Encontré en un libro antiguo de mi biblioteca un viejo billete de metro. Marcaba el lugar en el que había abandonado la lectura, pues las páginas que venían después parecían sin estrenar. Se titulaba Llamada para el muerto, y era de John Le Carré. Un espía se suicida durante la noche, en su cama, sin haber dado hasta entonces ninguna muestra de desequilibrio. Al día siguiente, al poco de que su familia descubra el cadáver, suena el teléfono: llaman del servicio despertador: el muerto había solicitado, antes de meterse en la cama, que lo avisaran a una hora equis. Ahí surge la pregunta de la que arranca la historia: ¿alguien que ha decidido suicidarse durante la noche pide que le despierten por la mañana? ¿Acaso se puede despertar a un muerto?

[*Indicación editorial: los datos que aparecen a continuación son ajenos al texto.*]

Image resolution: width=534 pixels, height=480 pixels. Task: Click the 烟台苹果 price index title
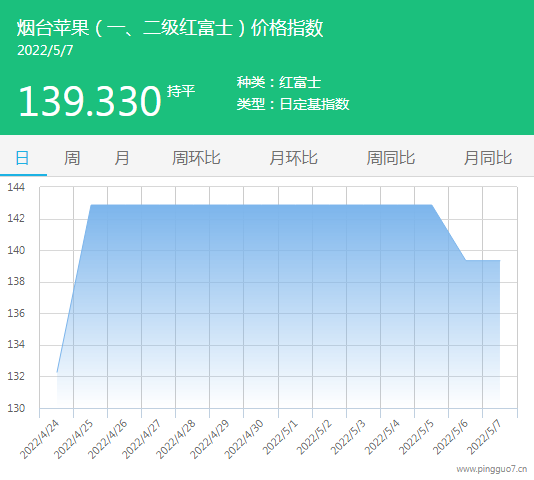(x=170, y=28)
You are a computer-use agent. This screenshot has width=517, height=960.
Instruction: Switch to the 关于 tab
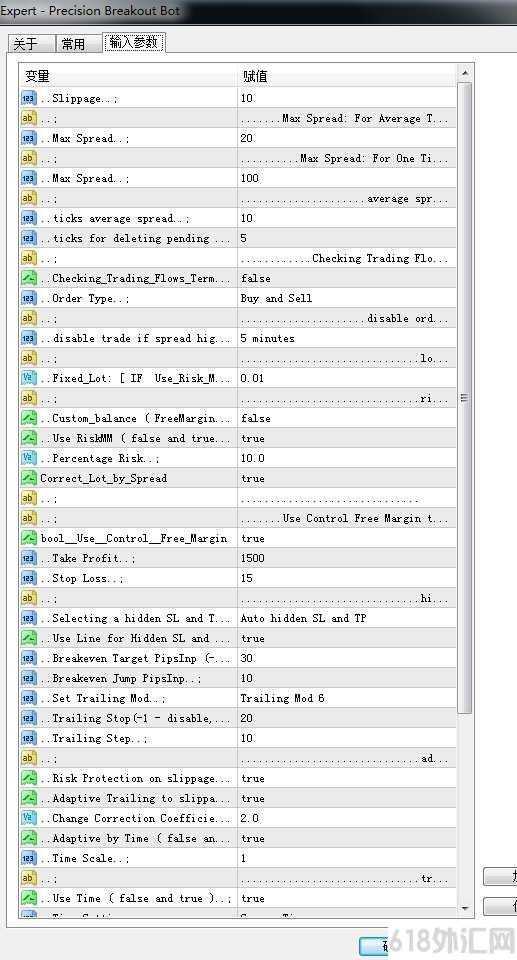(26, 44)
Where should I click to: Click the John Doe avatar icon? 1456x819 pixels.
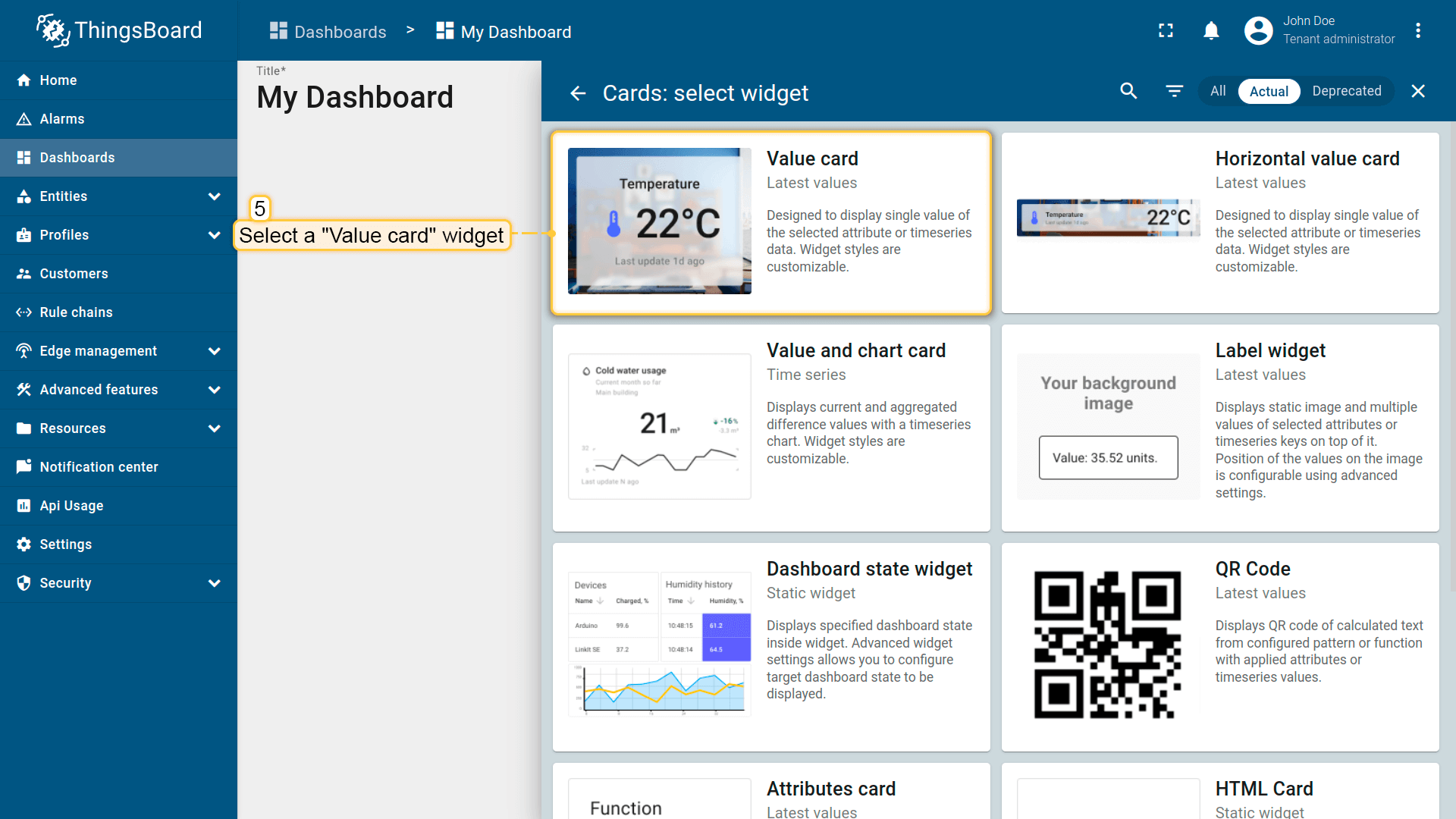tap(1258, 30)
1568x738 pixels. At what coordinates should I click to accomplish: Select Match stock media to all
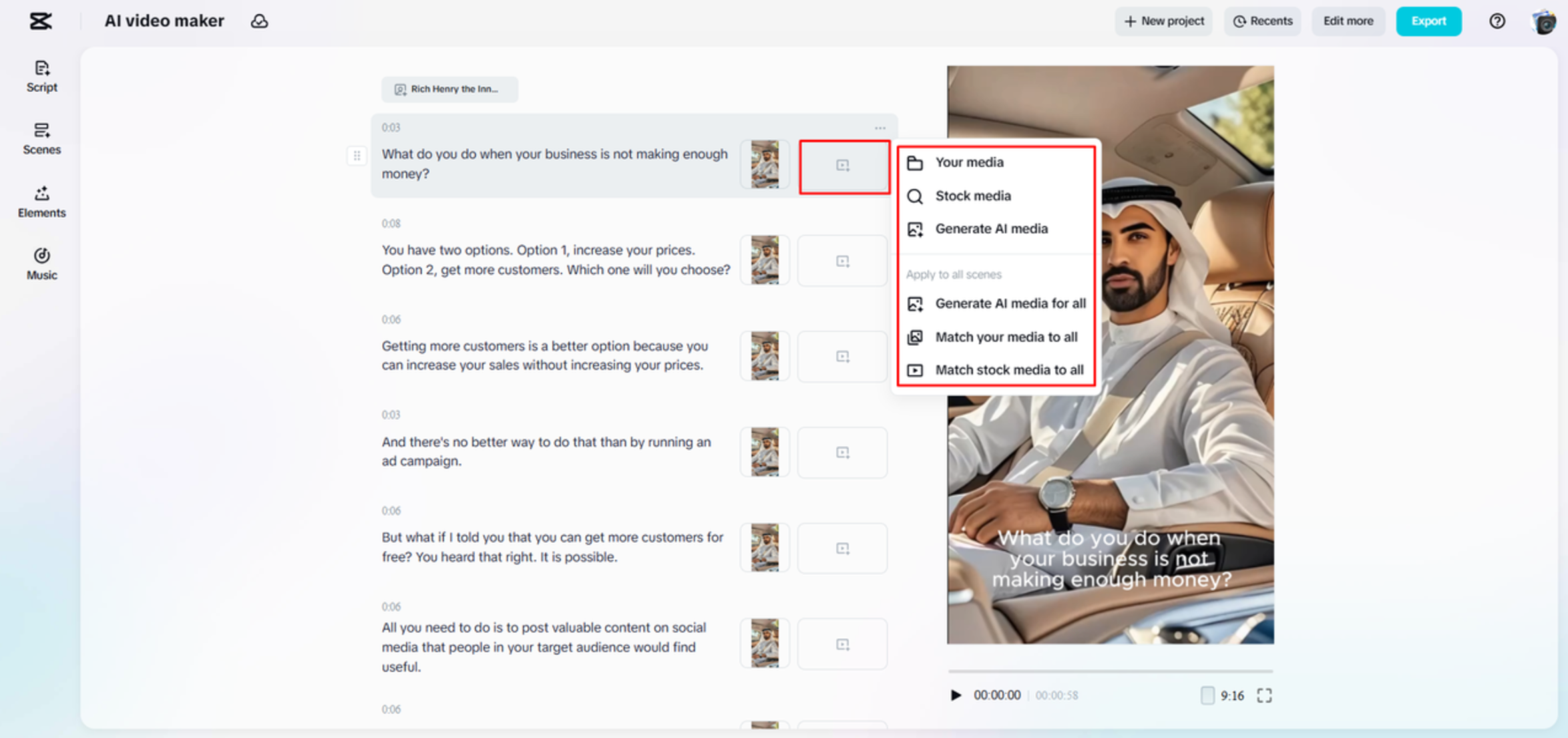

Ignoro cómo acaba porque ya digo que abandoné incomprensiblemente su lectura (adoro a Le Carré) allá donde coloqué el billete de metro que, además de ser viejo, tenía otra característica: había apuntado en él, a bolígrafo, un número de teléfono sin nombre. ¿A quién pertenecía? Ni idea. Ni siquiera sé si llegué a telefonear a su usuario o usuaria (limitaciones del genérico). Por un momento, siento la tentación de marcarlo, aunque seguramente ni siquiera exista ya, pues los códigos han cambiado desde entonces con la introducción de nuevos dígitos. Me limito a quedarme perplejo, en fin, frente a ese reclamo del pasado. El número, el billete y la novela me interpelan, interpelan al yo de aquella época, fallecido dentro de mí hace tiempo, suicidado quizá.
Comienzo a leer la novela en la página en la que la abandoné y su trama se mezcla con la de mi existencia. Pero, una vez más, me declaro incapaz de llegar al final del relato (y de mi vida), de modo que meto el billete en su sitio, coloco el libro en el suyo, y me voy a la cama tras pedir a Siri que me llame a las seis.